"Russia e Iran? Minacce per l'Europa. Kyiv? La pace passa dalla deterrenza. L'Italia? Bene, ma servono altri sforzi". Lo afferma, in un'intervista al Foglio, l'ammiraglio Giuseppe Cavo Dragone, presidente del comitato militare della Nato. "Fermare il massacro - aggiunge - è un obiettivo che condivido assolutamente e che chiunque porti questa uniforme sottoscriverebbe senza esitazioni. Il sostegno militare ha consentito a uno stato aggredito di continuare a esistere e, quando verrà il momento di un negoziato, di parteciparvi disponendo di qualcosa. Le condizioni imposte a chi non ha alternative, storicamente, hanno raramente prodotto stabilità durevole o pace".

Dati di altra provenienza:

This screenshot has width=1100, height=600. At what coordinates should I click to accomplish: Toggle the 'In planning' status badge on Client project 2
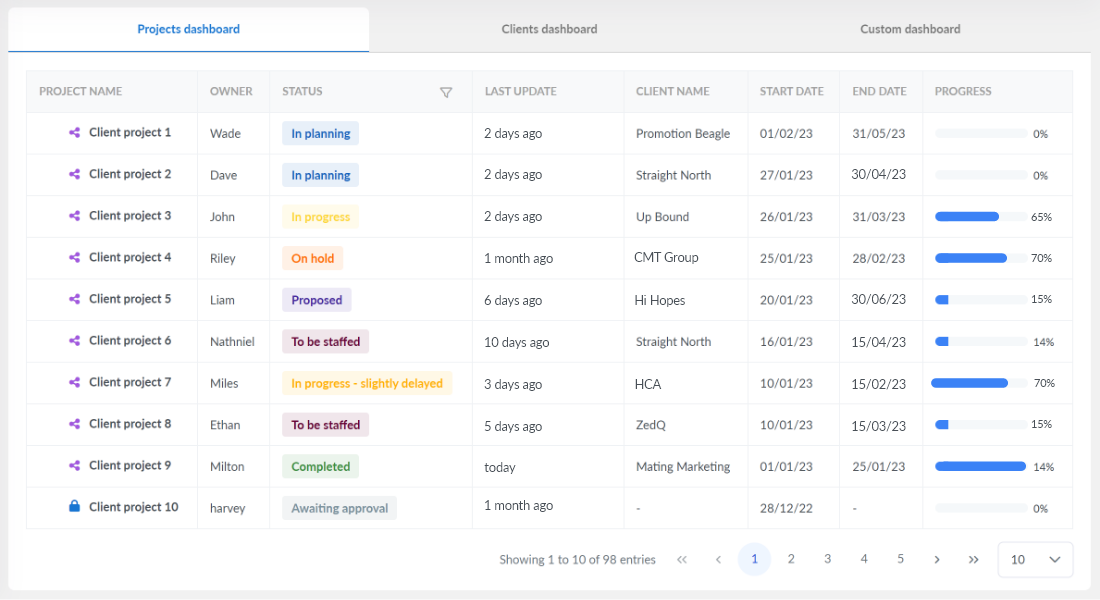tap(320, 174)
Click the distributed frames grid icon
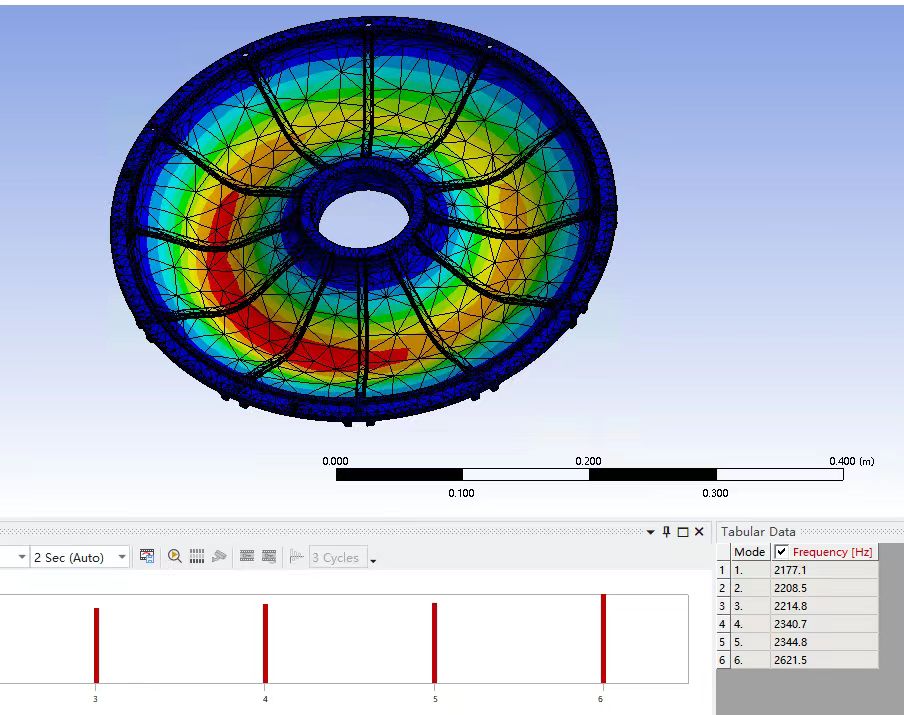Viewport: 904px width, 715px height. click(x=197, y=556)
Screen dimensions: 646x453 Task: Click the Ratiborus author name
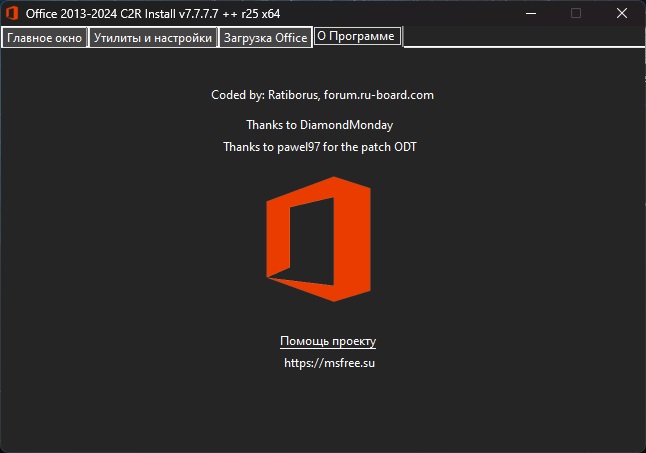click(x=293, y=95)
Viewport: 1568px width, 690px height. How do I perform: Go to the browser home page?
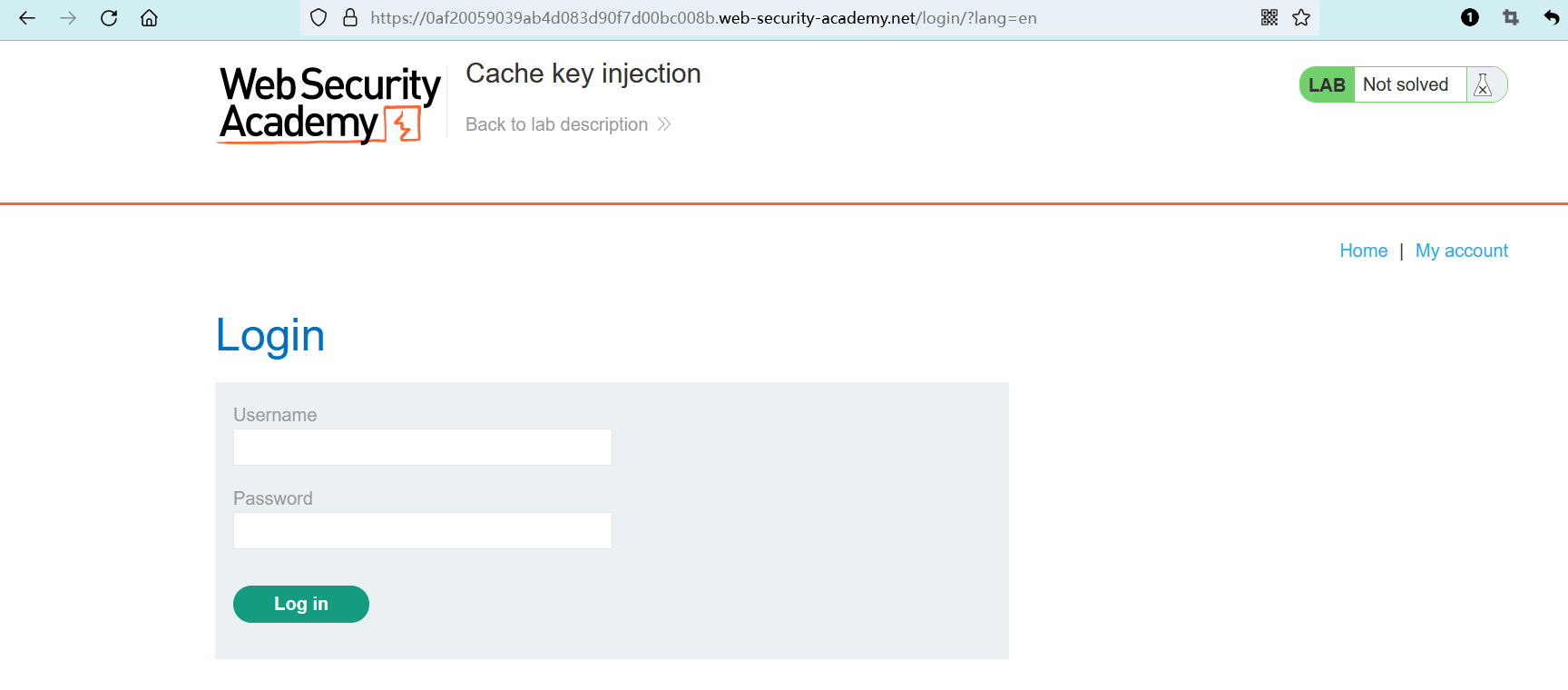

"Parlerei di investimento più che di spesa - prosegue Cavo Dragone -, e di sicurezza più che di armamenti. La sicurezza è la precondizione di tutto il resto: nessuna economia cresce, nessun sistema sanitario funziona, nessuna scuola apre in un contesto che non sia sicuro. Vale la pena guardare cosa contiene concretamente l'obiettivo concordato. Oltre agli strumenti prettamente militari, una parte rilevante riguarda anche mobilità e infrastrutture energetiche, le reti e la cybersicurezza, le scorte sanitarie, la protezione civile".